-- BEGIN --
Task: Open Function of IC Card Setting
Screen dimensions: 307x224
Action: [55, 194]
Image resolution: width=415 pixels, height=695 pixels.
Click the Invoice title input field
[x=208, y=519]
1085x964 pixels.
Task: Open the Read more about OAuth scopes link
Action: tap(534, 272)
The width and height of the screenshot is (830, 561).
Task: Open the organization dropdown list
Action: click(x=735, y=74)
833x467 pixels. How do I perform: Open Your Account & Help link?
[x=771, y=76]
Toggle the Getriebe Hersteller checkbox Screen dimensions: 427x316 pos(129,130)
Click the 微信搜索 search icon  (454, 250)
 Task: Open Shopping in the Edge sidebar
-- END --
-- BEGIN --
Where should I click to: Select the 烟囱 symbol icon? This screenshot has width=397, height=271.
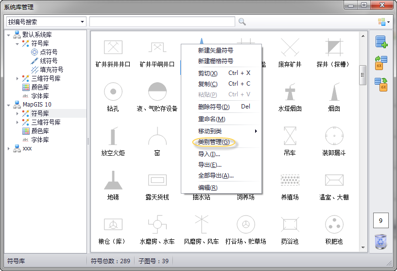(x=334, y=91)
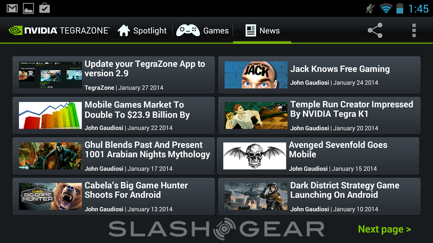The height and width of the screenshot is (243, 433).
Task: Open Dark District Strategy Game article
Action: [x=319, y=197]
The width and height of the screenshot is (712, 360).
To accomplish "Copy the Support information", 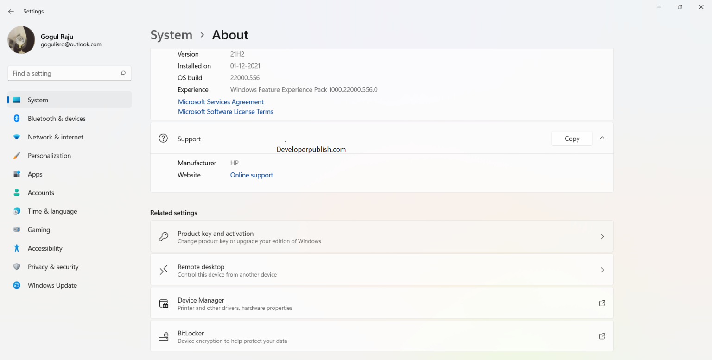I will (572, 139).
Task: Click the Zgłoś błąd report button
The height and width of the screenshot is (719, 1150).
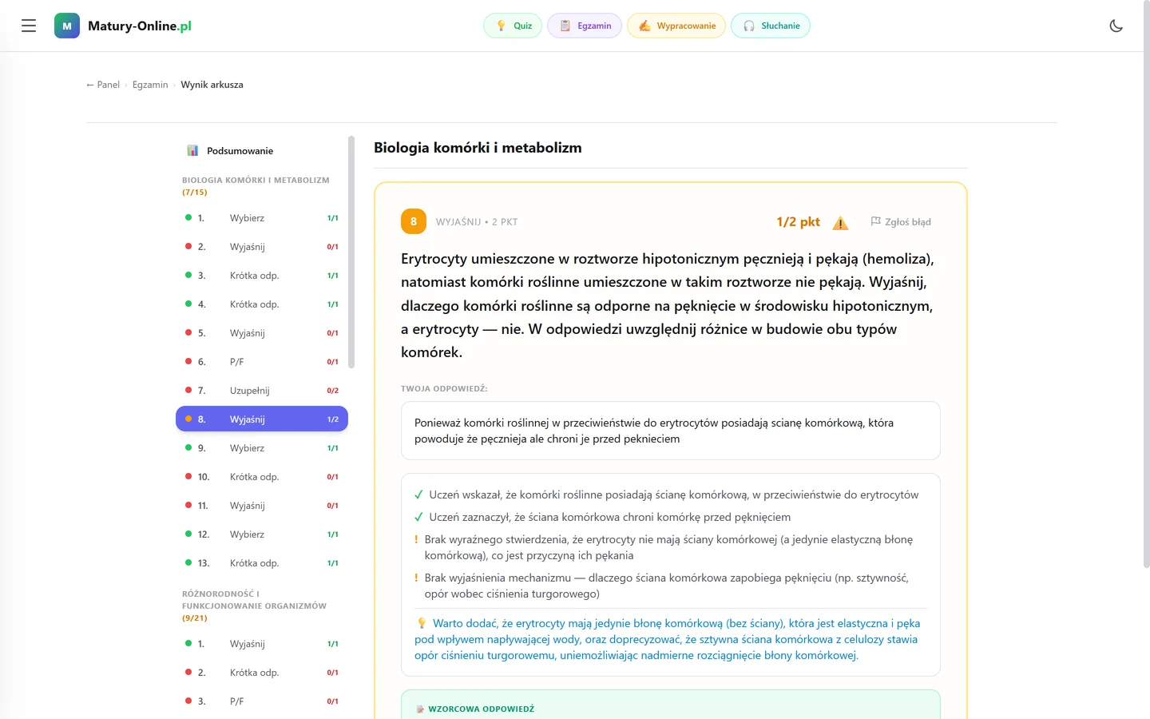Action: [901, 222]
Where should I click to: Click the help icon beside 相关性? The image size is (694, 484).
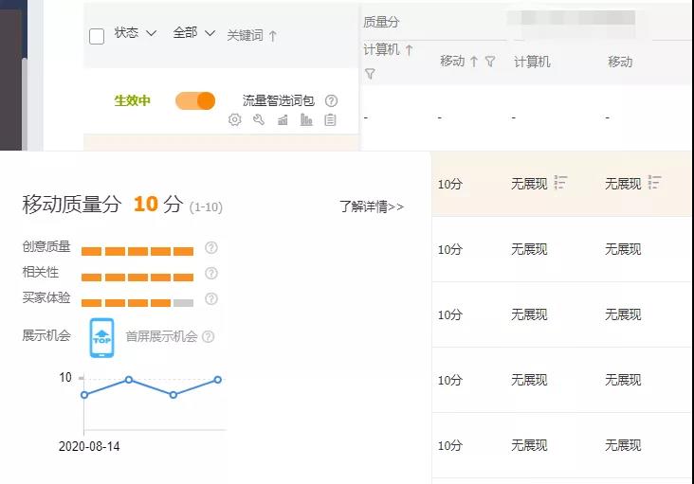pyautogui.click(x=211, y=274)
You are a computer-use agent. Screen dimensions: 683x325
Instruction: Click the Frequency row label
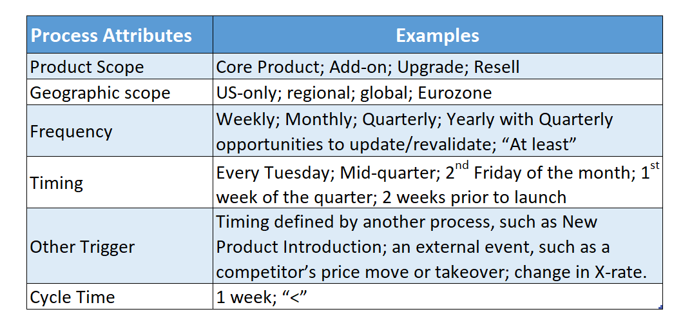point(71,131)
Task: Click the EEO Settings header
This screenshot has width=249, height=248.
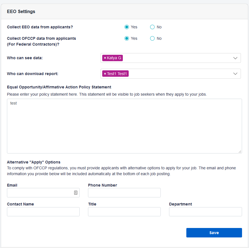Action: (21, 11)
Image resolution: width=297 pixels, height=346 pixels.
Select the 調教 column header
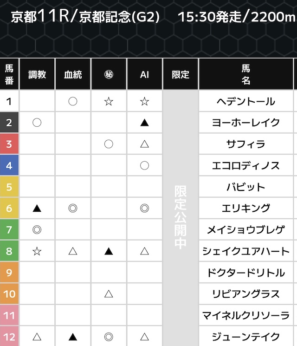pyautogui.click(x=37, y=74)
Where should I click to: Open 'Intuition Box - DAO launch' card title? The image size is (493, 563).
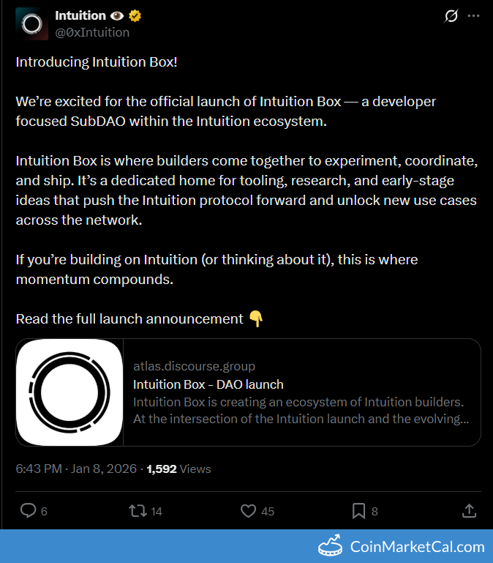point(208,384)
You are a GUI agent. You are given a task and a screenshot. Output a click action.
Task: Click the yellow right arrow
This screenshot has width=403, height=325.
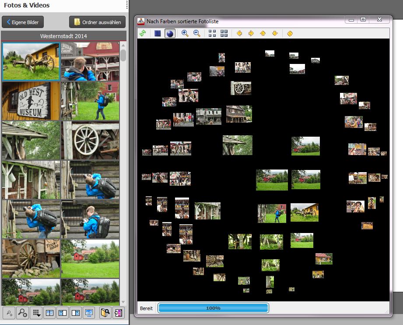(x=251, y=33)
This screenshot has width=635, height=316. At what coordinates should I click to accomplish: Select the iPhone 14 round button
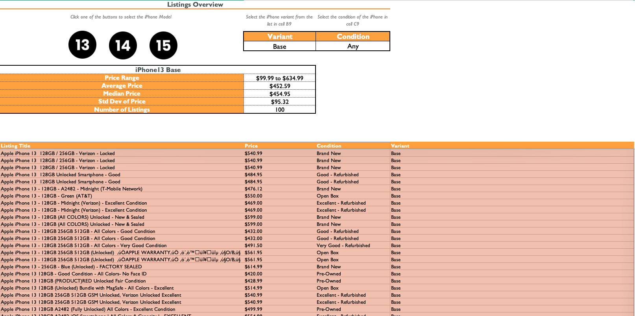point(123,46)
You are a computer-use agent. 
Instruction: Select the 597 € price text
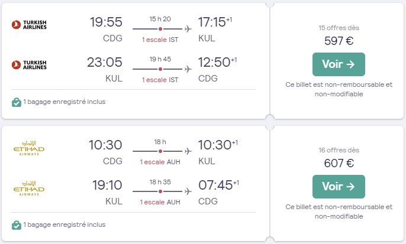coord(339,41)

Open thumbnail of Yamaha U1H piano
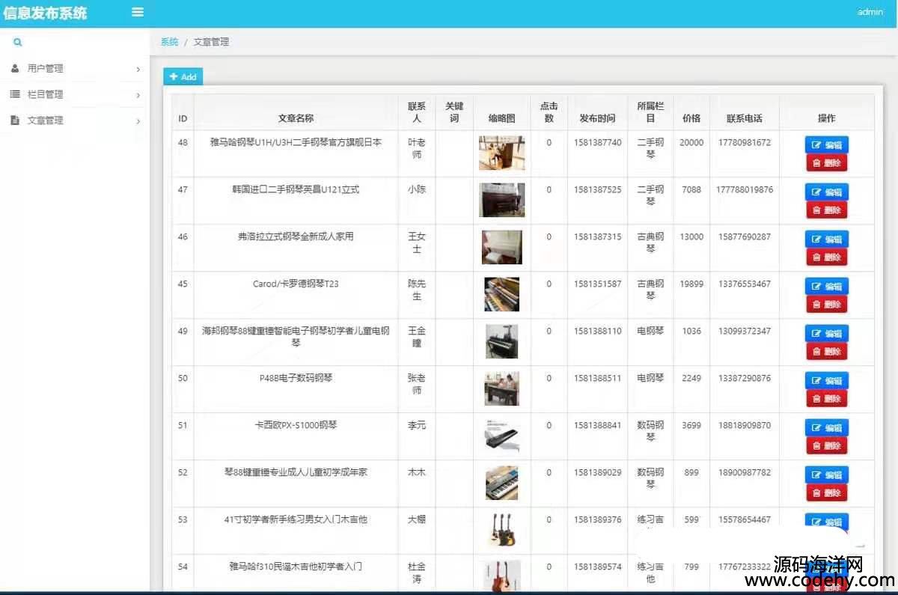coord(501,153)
-- END --
#### Prompt:
Report every line in the listing that contains the string "title", copying each line in full.

#### Answer to this problem:
Click the Invoice title input field
Where should I click to: Open 'Intuition Box - DAO launch' card title? The image size is (493, 563).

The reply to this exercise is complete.